Paradoxalement, Jaguar Network avait beaucoup communiqué il y a plus d’un an sur son savoir-faire en matière de SD-WAN, c’est-à-dire une box capable de se connecter aux réseaux urbains de différents opérateurs pour maintenir coûte que coûte les communications. Dans son offre Free Pro, la Freebox ne communique qu’avec les réseaux de Free.
En coulisses, la bataille se joue sur l’accès aux réseaux
Le choix de Jaguar Network trouve sans doute sa justification dans le savoir-faire des infrastructures réseau urbaines. Free se targue dans son communiqué de presse d’avoir déjà installé pour le grand public 20 millions de prises raccordables à la fibre FTTH de dernière génération. C’est d’ailleurs cette fibre-là que l’opérateur Netalis utilise depuis 2018 pour proposer une offre d’entrée de gamme de 10 Gbit/s FTTH similaire à celle de Free Pro, la Freebox pro en moins. Jaguar Networks a les compétences pour greffer sur ces fibres des équipements dédiés à ses clients entreprises.
Pour autant, la force de Free de disposer de son propre réseau de fibre sur le territoire – et donc de mieux maîtriser que les opérateurs alternatifs les tarifs qu’il pratique – est relative. En effet, depuis ces dernières années, les opérateurs alternatifs ont fait en sorte de réduire leur dépendance aux réseaux terrestres des quatre opérateurs nationaux.
Nicolas GuillaumePrésident de Netalis
« L’offre Free Pro s’insère sur un marché de mieux en mieux fourni en infrastructures fibre. Les infrastructures régionales que détiennent certains opérateurs télécoms alternatifs (Netalis, Fullsave, Eurafibre, ASC...) liées à celles, nationales, disponibles chez des opérateurs d’infrastructure (TDF, Kosc/Altitude, Axione/Cityfast, etc.) permettent aux opérateurs B2B de rester compétitifs et innovants », indique Nicolas Guillaume.
En fin de compte, ce qui inquiéterait le plus les opérateurs alternatifs, c’est l’accès aux réseaux mobiles. Jusque-là, ils doublent tous leurs boxes fibre d’abonnements 4G, qu’ils achètent à l’opérateur virtuel Euro-Information Telecom (alias EIT, propriétaire des marques NRJ Mobile, CIC Mobile, Auchan Telecom, Credit Mutuel Mobile…).
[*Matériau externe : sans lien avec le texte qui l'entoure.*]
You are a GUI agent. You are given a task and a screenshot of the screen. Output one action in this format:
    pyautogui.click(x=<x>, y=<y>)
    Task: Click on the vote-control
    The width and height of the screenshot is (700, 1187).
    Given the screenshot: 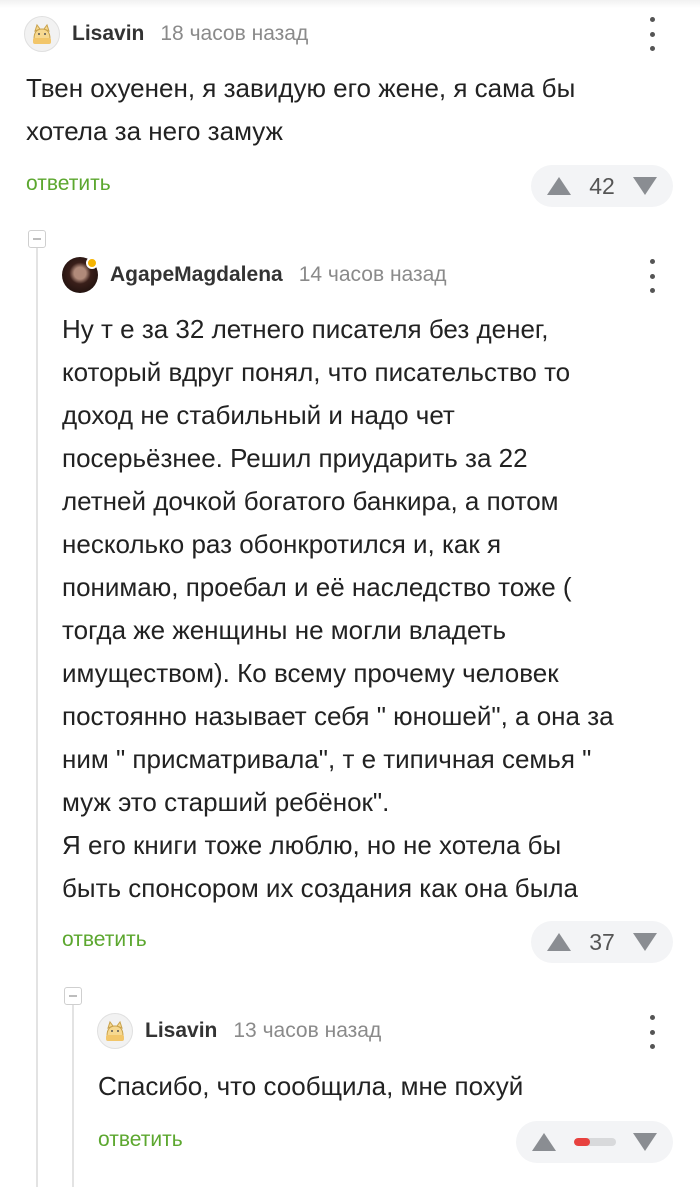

Celui-ci avait le mérite de revendre au prix de gros des accès aux réseaux Orange, SFR et Bouygues. Problème, en juin 2020, Bouygues Telecom rachetait EIT, obligeant tacitement tous les opérateurs B2B alternatifs à désormais négocier l’achat de lignes mobiles avec chacun des trois opérateurs nationaux.
De son côté, Free n’a pas encore communiqué sur des packages intégrant des abonnements mobiles pour les salariés d’une entreprise cliente de l’offre Free Pro. Il punit même l’utilisation sur un téléphone de la carte SIM fournie pour le routeur 4G de secours : les contrevenants devront payer 5 € par Go consommés. Cependant, ce sujet est celui qui est le plus susceptible d’évoluer, d’autant plus que Free mise beaucoup sur la 5G.